- Ralph K.M. Haurwitz American-Statesman Staff
University of Texas System regents on Thursday unexpectedly postponed a vote on submitting a proposal to manage and operate Los Alamos National Laboratory, birthplace of the nation’s nuclear arsenal.
Regents’ Chairwoman Sara Martinez Tucker gave no reason for the delay, simply saying that the matter was being postponed until Nov. 27. Other than her brief comment, the regents did not discuss Los Alamos in public, although it was part of their closed-door discussion earlier in the day.
The postponement was surprising because the regents’ agenda called for “discussion and appropriate action regarding development of a bid for management” of the lab. In September, the regents authorized the system to spend up to $4.5 million to prepare a bid to run the storied lab in the mountains of northern New Mexico, where physicist J. Robert Oppenheimer led development of the atomic bombs that were dropped on Japan during World War II.
Proposals are due on Dec. 11 at the National Nuclear Security Administration, an arm of the U.S. Department of Energy.
Asked whether the regents had questions that couldn’t be answered at this point, Deputy Chancellor David Daniel told reporters, “No, I would just say this is a continuing process. We’re developing more information, and because the board is going to meet again, as it turns out, we’ll have an opportunity to discuss it with them then.”
Asked whether he expects the board to authorize a bid, Daniel, the system’s point person on the project, replied, “I’m not going to try to speculate what the board’s going to do. We’ll wait and see what the board decides to do.”
Texas A&M University System regents voted last month to pursue the Los Alamos contract, and the University of California is also expected to submit a proposal.

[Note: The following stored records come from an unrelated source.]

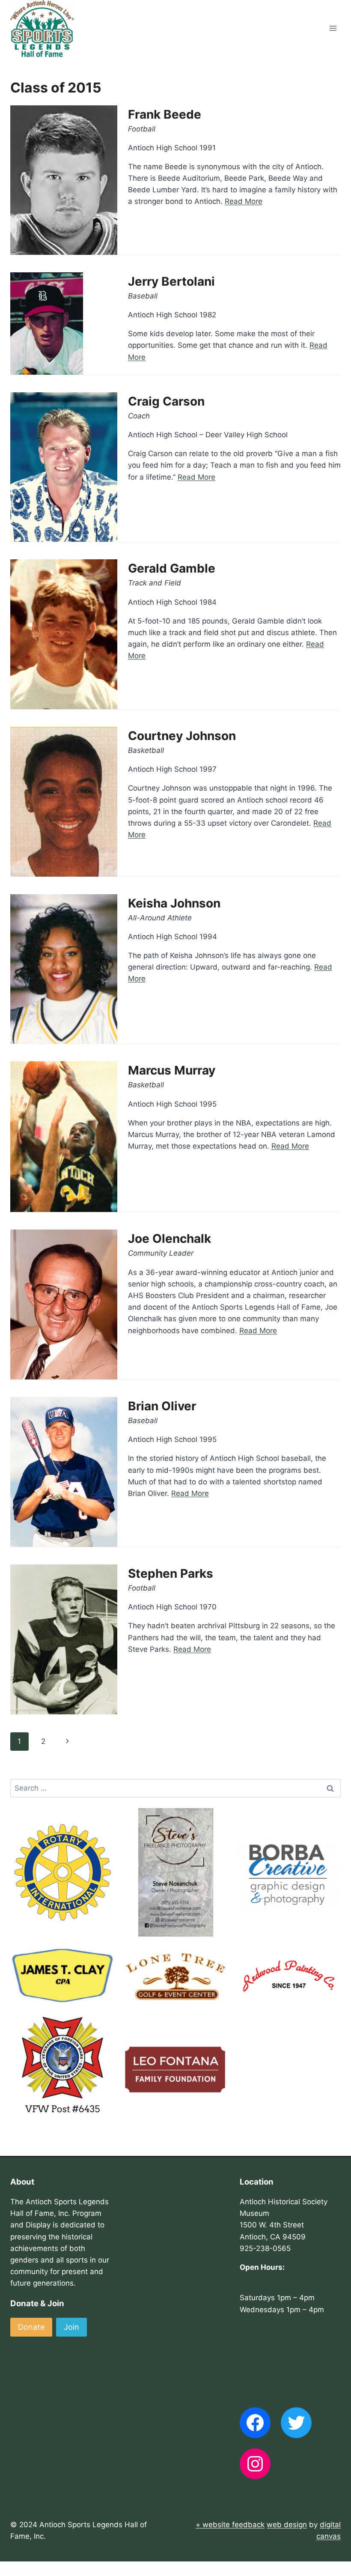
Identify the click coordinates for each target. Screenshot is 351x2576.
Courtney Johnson (182, 735)
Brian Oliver (162, 1406)
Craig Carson (166, 401)
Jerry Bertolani (171, 281)
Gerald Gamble (171, 568)
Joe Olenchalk (169, 1238)
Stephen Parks (170, 1573)
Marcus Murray (171, 1070)
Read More (243, 201)
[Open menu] (333, 28)
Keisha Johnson (174, 903)
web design (287, 2524)
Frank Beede (164, 114)
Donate (31, 2326)
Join (71, 2326)
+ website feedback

The lab is part of the portfolio overseen by Energy Secretary Rick Perry, a former governor of Texas and a graduate of A&M.
Los Alamos is currently operated by Los Alamos National Security LLC, a consortium of the University of California, the Bechtel Corp., BWXT Government Group Inc. and the URS unit of AECOM. The National Nuclear Security Administration signaled in late 2015 that the consortium would lose its contract, which expires Sept. 30, because it failed to earn high enough performance reviews.
The UT System, partnering with Lockheed Martin Corp., lost a bid to operate Los Alamos in 2005. The system later joined with the A&M System, the University of New Mexico, the Boeing Co. and Battelle Memorial Institute in a failed bid to run Sandia National Laboratories, also based in New Mexico.
Unlike those earlier bids, the UT System would be the lead player if it lands the Los Alamos contract, although it likely would line up industry and perhaps other university partners.
Operating Los Alamos, which has more than 11,000 employees and a $2.5 billion budget, would be a feather in the UT System’s national-service hat, as well as a platform for research opportunities benefiting students and faculty members. But it would also pose risks to the system’s reputation if things don’t go well.
Mishandling of plutonium at Los Alamos and other safety concerns prompted a suspension of some plutonium-related work in 2013 for an extensive safety reassessment. Full operations resumed in the summer of 2016.
On other matters Thursday, the UT regents:
• Discussed a proposal to collaborate with the A&M System, Baylor College of Medicine and the Texas Medical Center to establish a joint campus at the medical center in Houston to focus on life sciences research. Tucker said system officials would study legal, financial and other aspects before a possible regents’ vote on the initiative Nov. 27. The A&M System’s board signed on earlier this week, and Baylor College of Medicine’s board previously agreed to participate.
• Discussed behind closed doors the value of the system’s Brackenridge Tract in West Austin, including Lions Municipal Golf Course, as well as legal issues related to the property’s use. UT-Austin President Gregory L. Fenves and Mayor Steve Adler have expressed hope that an agreement can be reached to preserve the city-operated course and allow the university to realize enhanced value from some of its other real estate holdings, including other parts of the tract.